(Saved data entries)
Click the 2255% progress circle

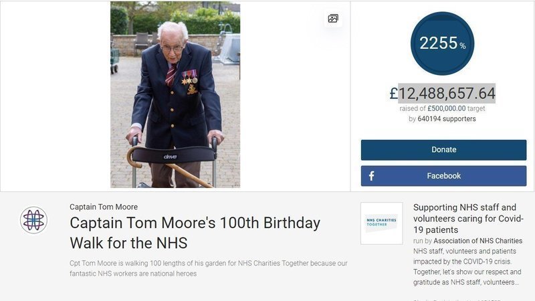pyautogui.click(x=442, y=43)
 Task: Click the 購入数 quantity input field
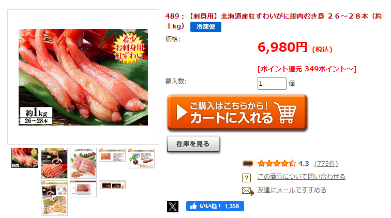[x=272, y=84]
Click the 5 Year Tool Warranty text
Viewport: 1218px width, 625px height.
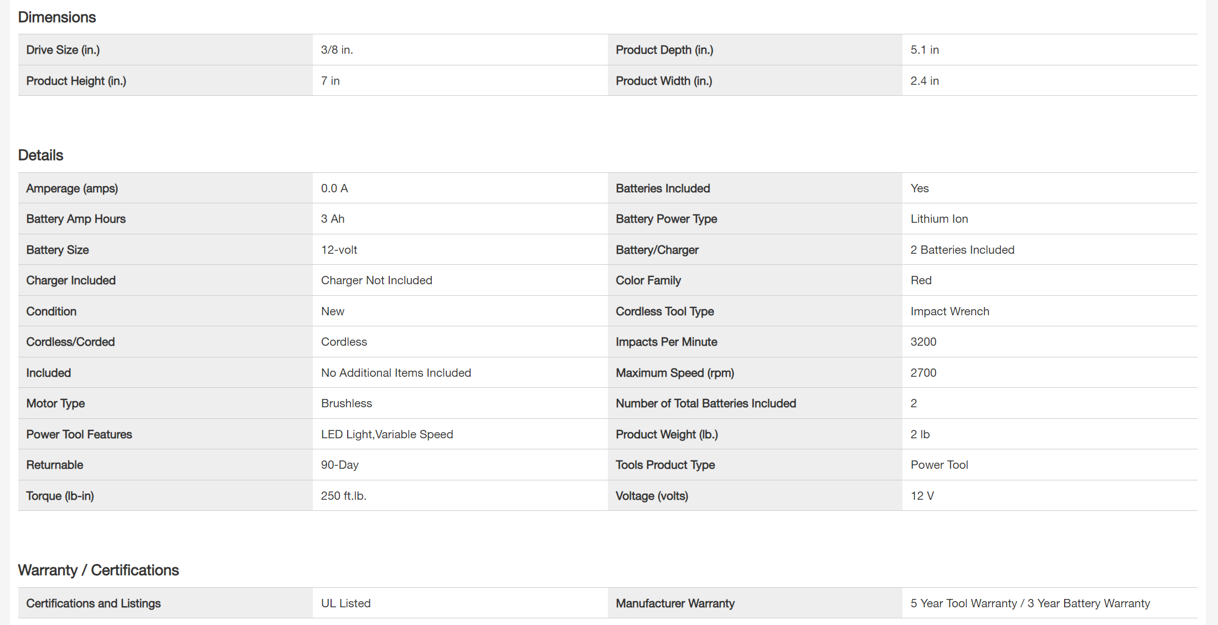click(963, 603)
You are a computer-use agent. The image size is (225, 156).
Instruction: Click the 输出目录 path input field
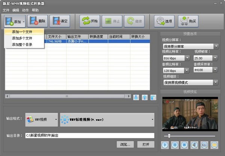90,135
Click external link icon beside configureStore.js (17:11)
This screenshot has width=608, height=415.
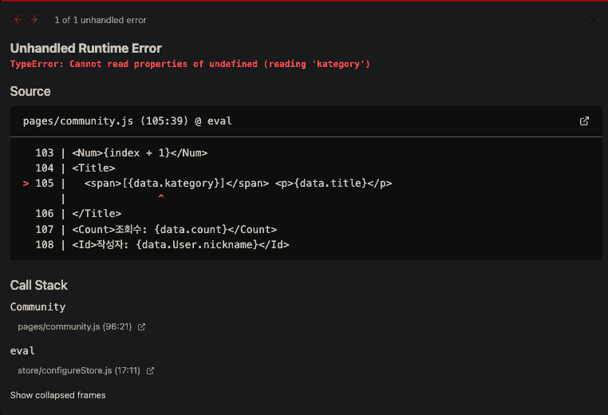pos(150,370)
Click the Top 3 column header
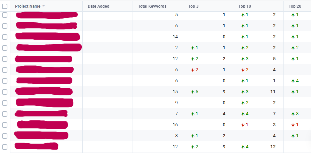Screen dimensions: 311x153 pos(193,6)
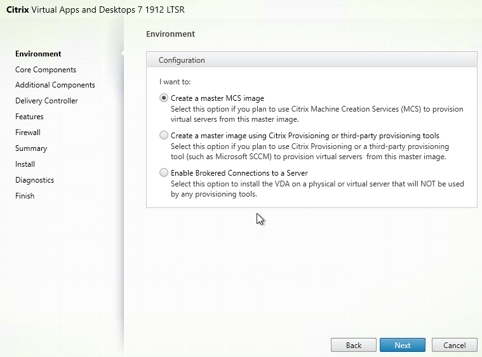The image size is (482, 357).
Task: Select the Finish step in the sidebar
Action: click(25, 196)
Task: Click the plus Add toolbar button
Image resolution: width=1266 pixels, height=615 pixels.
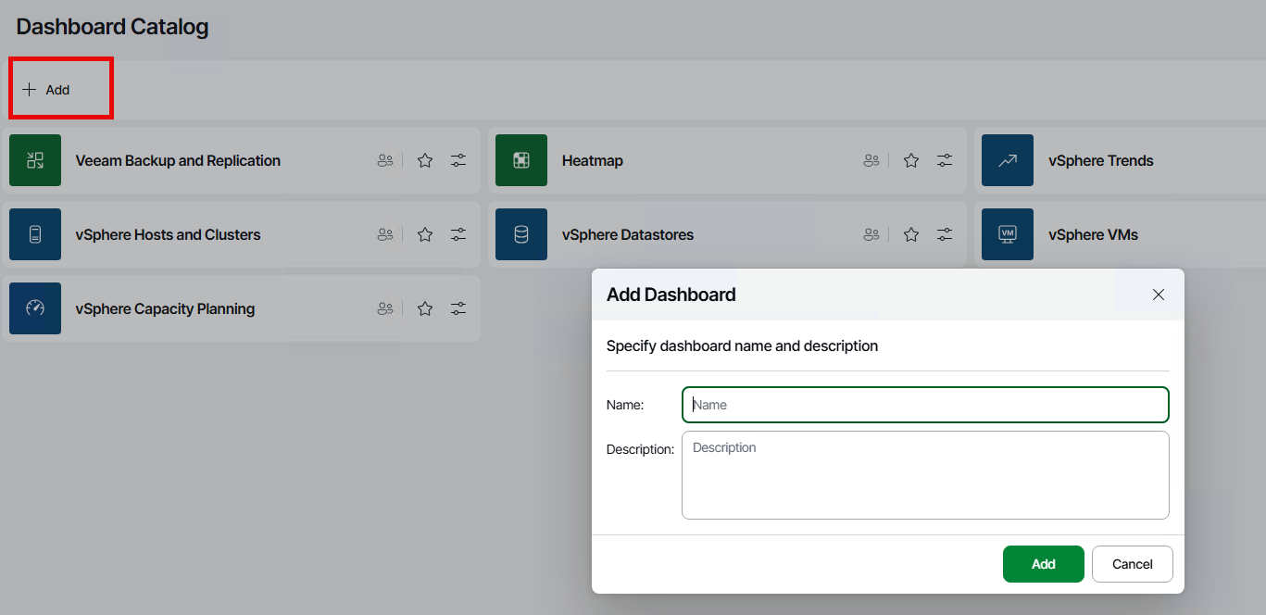Action: [47, 90]
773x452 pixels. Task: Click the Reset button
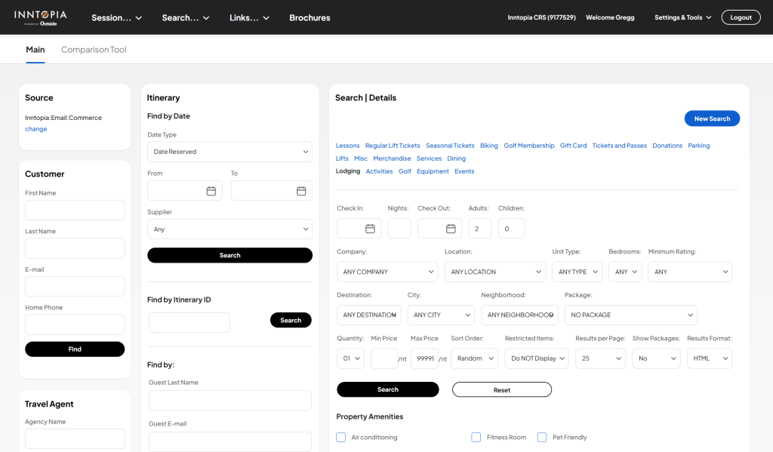tap(502, 390)
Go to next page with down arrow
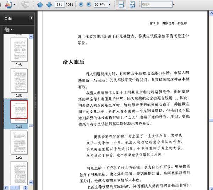This screenshot has width=213, height=190. (x=49, y=5)
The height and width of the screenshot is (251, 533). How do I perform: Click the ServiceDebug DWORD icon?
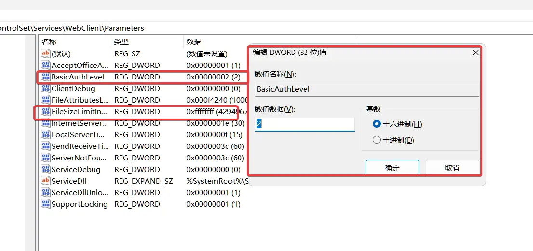coord(46,170)
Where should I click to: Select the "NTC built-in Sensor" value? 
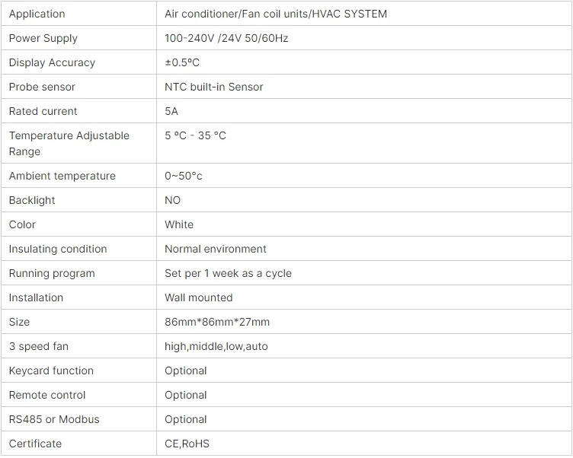pyautogui.click(x=214, y=87)
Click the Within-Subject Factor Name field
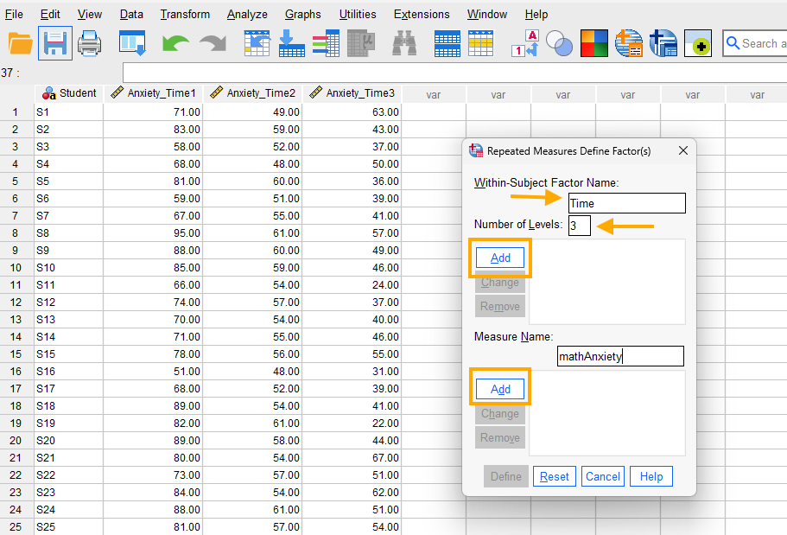This screenshot has height=535, width=787. pyautogui.click(x=626, y=203)
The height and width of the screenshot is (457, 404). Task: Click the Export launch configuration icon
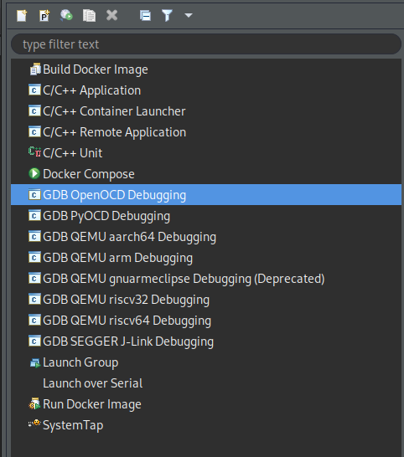(x=66, y=15)
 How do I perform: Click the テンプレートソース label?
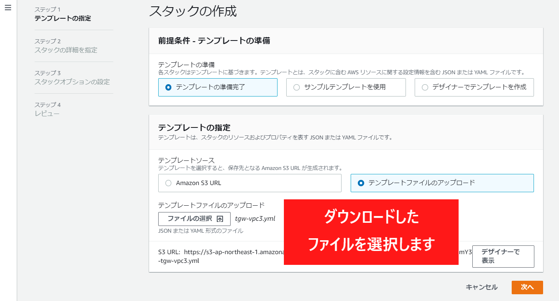tap(186, 160)
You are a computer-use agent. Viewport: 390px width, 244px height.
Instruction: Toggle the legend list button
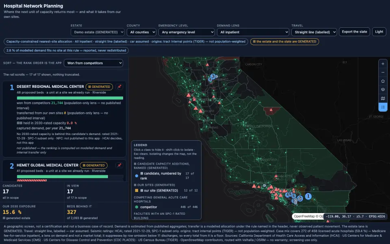[x=383, y=107]
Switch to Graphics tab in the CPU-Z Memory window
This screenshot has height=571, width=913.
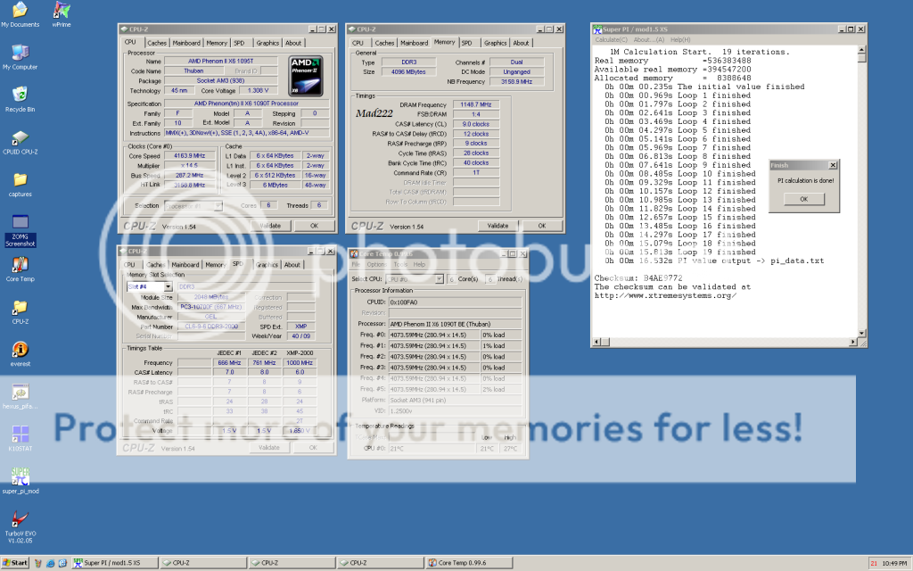[x=495, y=43]
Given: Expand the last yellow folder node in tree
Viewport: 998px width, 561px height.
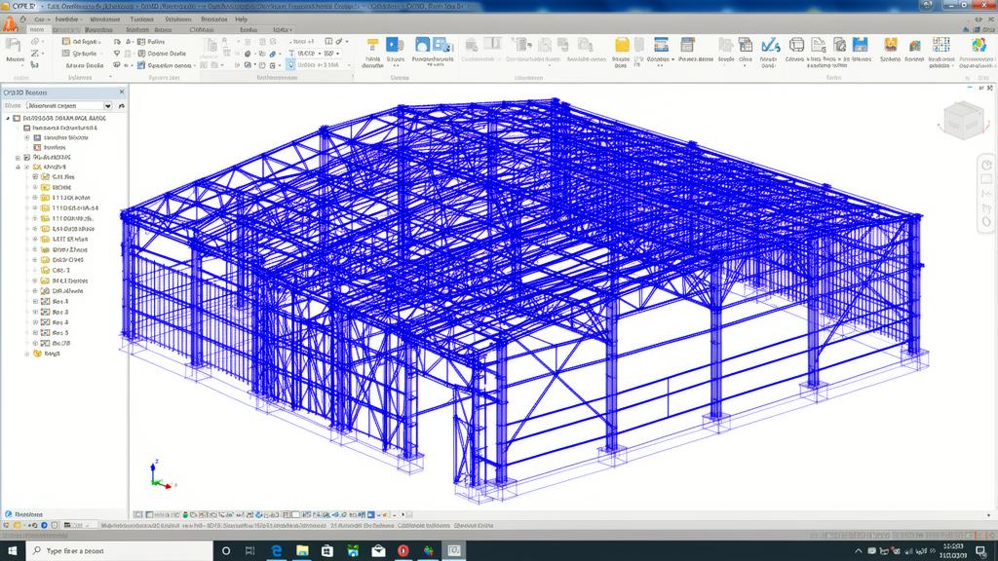Looking at the screenshot, I should point(26,354).

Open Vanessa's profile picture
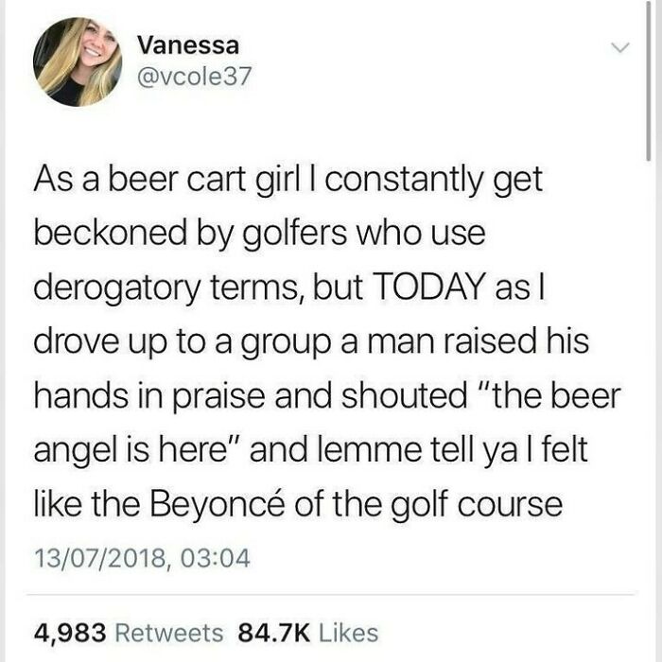(78, 61)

REQUIRED ACTION:
Could every record be given again exactly, with its pictures left out?

RESULT OF THIS EXERCISE:
Click the 2255% progress circle

pyautogui.click(x=442, y=43)
 Task: Click the 購入数 quantity input field
[x=272, y=84]
Click the 5 Year Tool Warranty text
Viewport: 1218px width, 625px height.
click(963, 603)
You are a computer-use agent. The image size is (225, 156).
Instruction: Click the 输出目录 path input field
90,135
Click external link icon beside configureStore.js (17:11)
This screenshot has width=608, height=415.
pos(150,370)
Click the Top 3 column header
Screen dimensions: 311x153 pos(193,6)
The image size is (482, 357).
Task: Select the Finish step in the sidebar
Action: click(25, 196)
Task: Click the plus Add toolbar button
Image resolution: width=1266 pixels, height=615 pixels.
Action: [47, 90]
773x452 pixels. Task: Click the Reset button
tap(502, 390)
Go to next page with down arrow
This screenshot has width=213, height=190. (x=49, y=5)
The height and width of the screenshot is (251, 533). How do I perform: Click the ServiceDebug DWORD icon?
coord(46,170)
Where should I click to: Select the "NTC built-in Sensor" value? 
pyautogui.click(x=214, y=87)
Click the Within-Subject Factor Name field
This screenshot has height=535, width=787. pyautogui.click(x=626, y=203)
The height and width of the screenshot is (457, 404). Task: Click the Export launch configuration icon
(x=66, y=15)
 How do I perform: Click the テンプレートソース label?
tap(186, 160)
You are a computer-use agent. Viewport: 390px width, 244px height.
Instruction: Toggle the legend list button
[x=383, y=107]
Switch to Graphics tab in the CPU-Z Memory window
This screenshot has height=571, width=913.
[x=495, y=43]
Given: Expand the last yellow folder node in tree
Viewport: 998px width, 561px height.
Looking at the screenshot, I should point(26,354).

Open Vanessa's profile picture
(78, 61)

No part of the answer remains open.